Option | Description | Default |
---|---|---|
calico_backend | The backend to use. | bird |
cni_network_config | The CNI Network config to install on each node. Supports templating as described below. |
CNI network configuration template
The cni_network_config
configuration option supports the following template fields, which will
be filled in automatically by the calico/cni
container:
Field | Substituted with |
---|---|
__KUBERNETES_SERVICE_HOST__ |
The Kubernetes service Cluster IP, e.g 10.0.0.1 |
__KUBERNETES_SERVICE_PORT__ |
The Kubernetes service port, e.g., 443 |
__SERVICEACCOUNT_TOKEN__ |
The service account token for the namespace, if one exists. |
__ETCD_ENDPOINTS__ |
The etcd endpoints specified in etcd_endpoints . |
__KUBECONFIG_FILEPATH__ |
The path to the automatically generated kubeconfig file in the same directory as the CNI network configuration file. |
__ETCD_KEY_FILE__ |
The path to the etcd key file installed to the host. Empty if no key is present. |
__ETCD_CERT_FILE__ |
The path to the etcd certificate file installed to the host, empty if no cert present. |
__ETCD_CA_CERT_FILE__ |
The path to the etcd certificate authority file installed to the host. Empty if no certificate authority is present. |
Customizing application layer policy manifests
About customizing application layer policy manifests
Instead of installing from our pre-modified Istio manifests, you may wish to customize your Istio install or use a different Istio version. This section walks you through the necessary changes to a generic Istio install manifest to allow application layer policy to operate.
Sidecar injector
The standard Istio manifests for the sidecar injector include a ConfigMap that contains the template used when adding pods to the cluster. The template adds an init container and the Envoy sidecar.
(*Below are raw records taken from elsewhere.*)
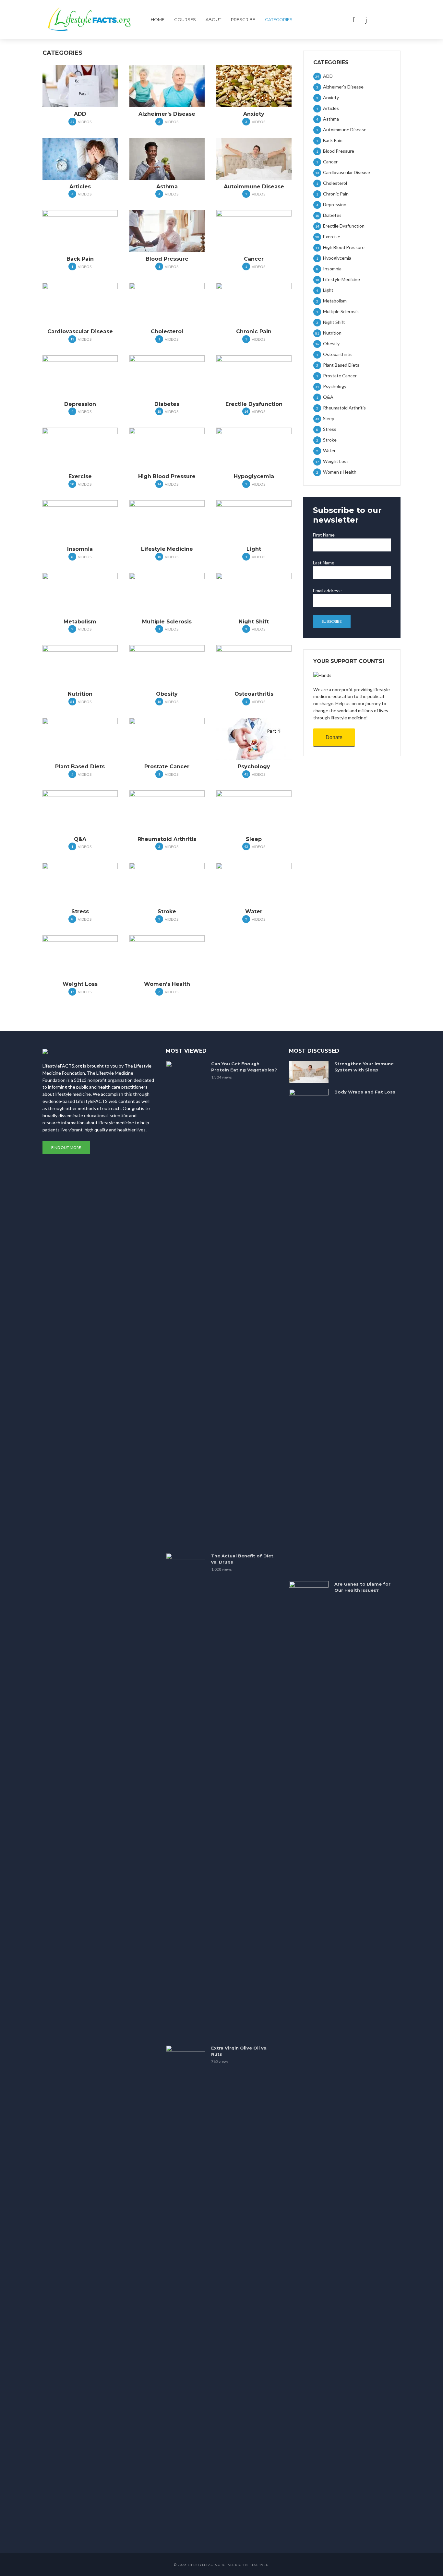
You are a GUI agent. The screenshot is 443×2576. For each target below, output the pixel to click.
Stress (80, 911)
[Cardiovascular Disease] (80, 304)
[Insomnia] (80, 521)
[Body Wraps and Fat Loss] (309, 1332)
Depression (80, 404)
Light (253, 549)
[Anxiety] (254, 86)
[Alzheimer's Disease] (167, 86)
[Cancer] (254, 231)
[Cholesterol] (167, 304)
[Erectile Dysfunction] (254, 376)
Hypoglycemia (254, 476)
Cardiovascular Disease (80, 331)
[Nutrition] (80, 666)
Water (253, 911)
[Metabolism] (80, 594)
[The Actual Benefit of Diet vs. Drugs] (185, 1796)
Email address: (327, 590)
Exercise (80, 476)
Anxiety (253, 114)
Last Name (323, 562)
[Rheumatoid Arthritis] (167, 811)
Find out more (66, 1147)
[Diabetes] (167, 376)
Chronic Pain (253, 331)
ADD (80, 114)
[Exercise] (80, 449)
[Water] (254, 884)
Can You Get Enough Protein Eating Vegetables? (244, 1066)
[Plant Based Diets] (80, 739)
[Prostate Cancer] (167, 739)
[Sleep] (254, 811)
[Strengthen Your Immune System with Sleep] (309, 1072)
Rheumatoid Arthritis (167, 839)
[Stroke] (167, 884)
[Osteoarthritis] (254, 666)
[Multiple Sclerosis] (167, 594)
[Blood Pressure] (167, 231)
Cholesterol (167, 331)
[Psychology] (254, 739)
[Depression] (80, 376)
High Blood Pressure (167, 476)
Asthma (167, 186)
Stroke (167, 911)
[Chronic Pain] (254, 304)
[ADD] (80, 86)
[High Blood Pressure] (167, 449)
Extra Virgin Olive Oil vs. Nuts (239, 2051)
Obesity (167, 694)
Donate (334, 737)
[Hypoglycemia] (254, 449)
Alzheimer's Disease (166, 114)
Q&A (80, 839)
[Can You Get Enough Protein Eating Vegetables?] (185, 1304)
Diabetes (166, 404)
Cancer (254, 259)
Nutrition (80, 694)
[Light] (254, 521)
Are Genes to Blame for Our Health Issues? (362, 1587)
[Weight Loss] (80, 956)
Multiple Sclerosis (167, 622)
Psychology (254, 766)
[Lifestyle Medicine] (167, 521)
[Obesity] (167, 666)
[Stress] (80, 884)
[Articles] (80, 159)
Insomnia (80, 549)
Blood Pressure (167, 259)
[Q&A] (80, 811)
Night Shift (254, 622)
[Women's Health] (167, 956)
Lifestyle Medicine (167, 549)
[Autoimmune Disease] (254, 159)
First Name (324, 535)
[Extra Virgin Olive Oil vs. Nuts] (185, 2288)
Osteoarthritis (253, 694)
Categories (279, 19)
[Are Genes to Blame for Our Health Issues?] (309, 1824)
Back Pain (80, 259)
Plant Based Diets (80, 766)
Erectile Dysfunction (253, 404)
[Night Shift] (254, 594)
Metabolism (80, 622)
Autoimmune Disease (254, 186)
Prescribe (243, 19)
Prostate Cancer (166, 766)
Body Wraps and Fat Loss (364, 1091)
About (213, 19)
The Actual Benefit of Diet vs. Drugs (242, 1559)
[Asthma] (167, 159)
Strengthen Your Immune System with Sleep (364, 1066)
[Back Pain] (80, 231)
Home (157, 19)
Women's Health (167, 984)
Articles (80, 186)
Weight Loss (80, 984)
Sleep (254, 839)
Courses (185, 19)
Application layer policy requires an additional lightweight sidecar called Dikastes which receives Calico policy from Felix and applies it to incoming connections and requests.
If you haven’t already done so, download an Istio release and untar it to a working directory.
Open the install/kubernetes/istio-demo-auth.yaml
file in an
editor, and locate the istio-sidecar-injector
ConfigMap. In the existing istio-proxy
container, add a new volumeMount
.
- mountPath: /var/run/dikastes
name: dikastes-sock
Add a new container to the template.
- name: dikastes
image: quay.io/calico/dikastes:v3.2.1
args: ["/dikastes", "server", "-l", "/var/run/dikastes/dikastes.sock", "-d", "/var/run/felix/nodeagent/socket", "--debug"]
volumeMounts:
- mountPath: /var/run/dikastes
name: dikastes-sock
- mountPath: /var/run/felix
name: felix-sync
Add two new volumes.
- name: dikastes-sock
emptyDir:
medium: Memory
- name: felix-sync
flexVolume:
driver: nodeagent/uds
The volumes you added are used to create Unix domain sockets that allow communication between Envoy and Dikastes and between Dikastes and Felix. Once created, a Unix domain socket is an in-memory communications channel. The volumes are not used for any kind of stateful storage on disk.
Refer to the Calico ConfigMap manifest for an example with the above changes.